9. The law is now well settled as regards summoning a person as an additional accused under Section 319 Cr.P.C. The power to summon a person as an additional accused is undisputed, but the same has to be exercised sparingly, with caution, and to be exercised in order to ensure that the culprit does not get away. In Hardeep Singh v. State of Punjab, (2014) 3 SCC 92 [LQ/SC/2014/37] the Constitution bench of the Supreme Court held:
“105. Power under Section 319 CrPC is a discretionary and an extraordinary power. It is to be exercised sparingly and only in those cases where the circumstances of the case so warrant. It is not to be exercised because the Magistrate or the Sessions Judge is of the opinion that some other person may also be guilty of committing that offence. Only where strong and cogent evidence occurs against a person from the evidence led before the court that such power should be exercised and not in a casual and cavalier manner.
106. Thus, we hold that though only a prima facie case is to be established from the evidence led before the court, not necessarily tested on the anvil of cross-examination, it requires much stronger evidence than mere probability of his complicity. The test that has to be applied is one which is more than prima facie case as exercised at the time of framing of charge, but short of satisfaction to an extent that the evidence, if goes unrebutted, would lead to conviction.

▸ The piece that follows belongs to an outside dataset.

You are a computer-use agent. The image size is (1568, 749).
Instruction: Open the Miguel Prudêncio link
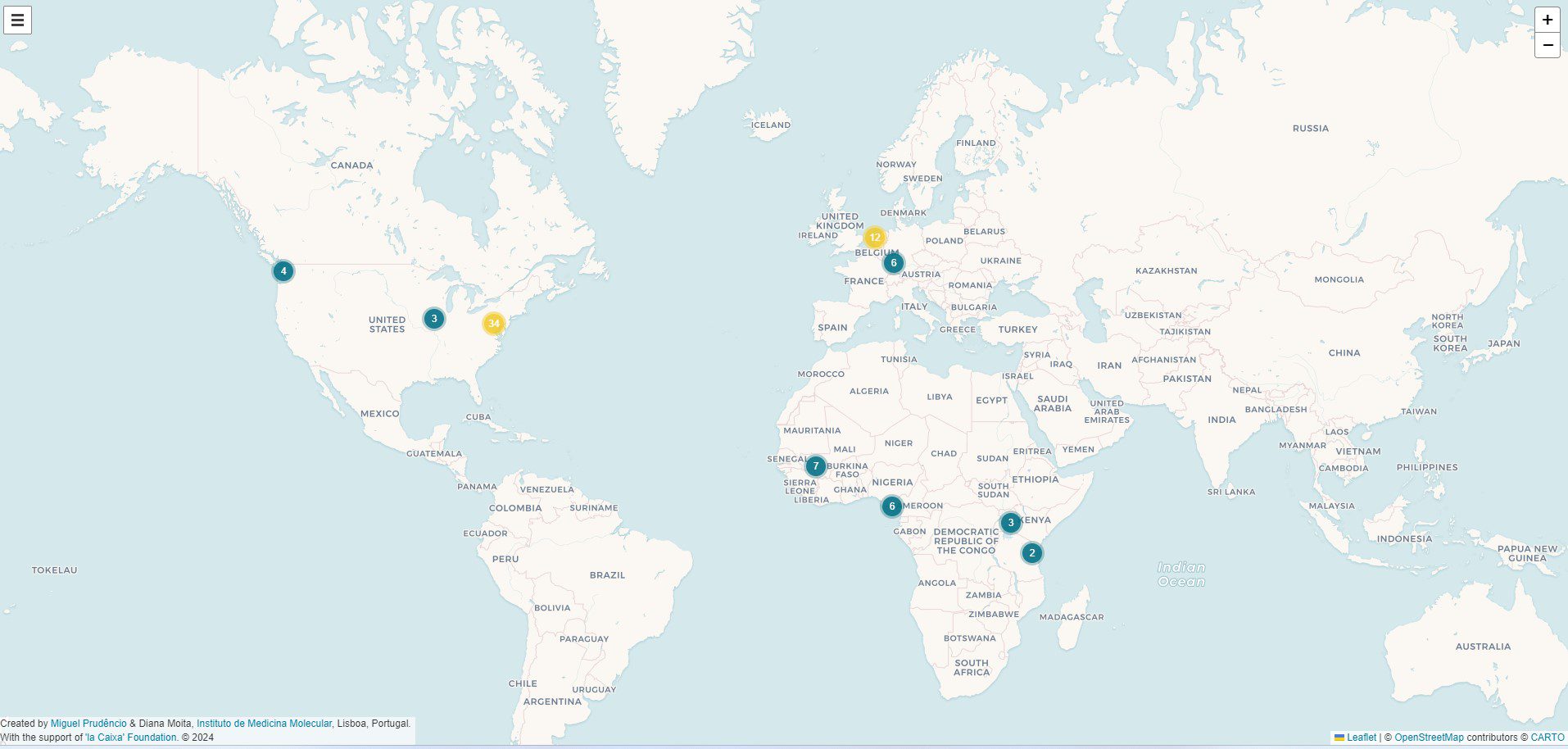(x=88, y=724)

In the absence of such satisfaction, the court should refrain from exercising power under Section 319 Cr.PC. In Section 319 Cr.PC the purpose of providing if “it appears from the evidence that any person not being the accused has committed any offence” is clear from the words “for which such person could be tried together with the accused”. The words used are not “for which such person could be convicted”. There is, therefore, no scope for the court acting under Section 319 CrPC to form any opinion as to the guilt of the accused.”(emphasis supplied).
10. In the instant, as observed by the trial court in its impugned order, the prosecutrix remained consistent with her statement right from the day when she reported the matter to the police, in her statement recorded as PW1/A before the police, in her statement recorded by the Magistrate under Section 164 Cr.P.C. Ex.PW1/B and her statement recorded in the court, wherein, she has clearly stated that accused namely Gursewek Singh, Gurjinder Singh and Parminder Singh committed rape upon her, while she was confined in the room. This consistent stand of the prosecutrix cannot be negated merely because the investigation agency has submitted a report declaring Gurjinder Singh and Parminder Singh as innocent. The trial court has rightly observed its order that the status report filed by the police declaring accused Gurjinder Singh and Parminder Singh as innocent, is not binding upon it.
11. The inquiry report, on which the petitioners herein are placing their reliance and are seeking setting aside of the impugned order, is available on record as Annexure P-13, in which the prosecutrix had not been joined, as per stand of the prosecutrix. Furthermore, the trial court has rightly observed that the cell tower locations are not conclusive proof of anybody's presence or absence on a particular spot. The trial court has also granted liberty to the petitioners herein to use the material, as they would like to rely upon, in their defence, which is even otherwise available to the petitioners herein.
12. In view of the above discussion, this court does not find any infirmity or illegality in the impugned order passed by the trial court, as such, the instant petition is hereby dismissed.
13. Needless to say, nothing observed by this court herein above shall not be construed as an opinion on the merits of the case, which is only for the purpose of deciding the instant petition.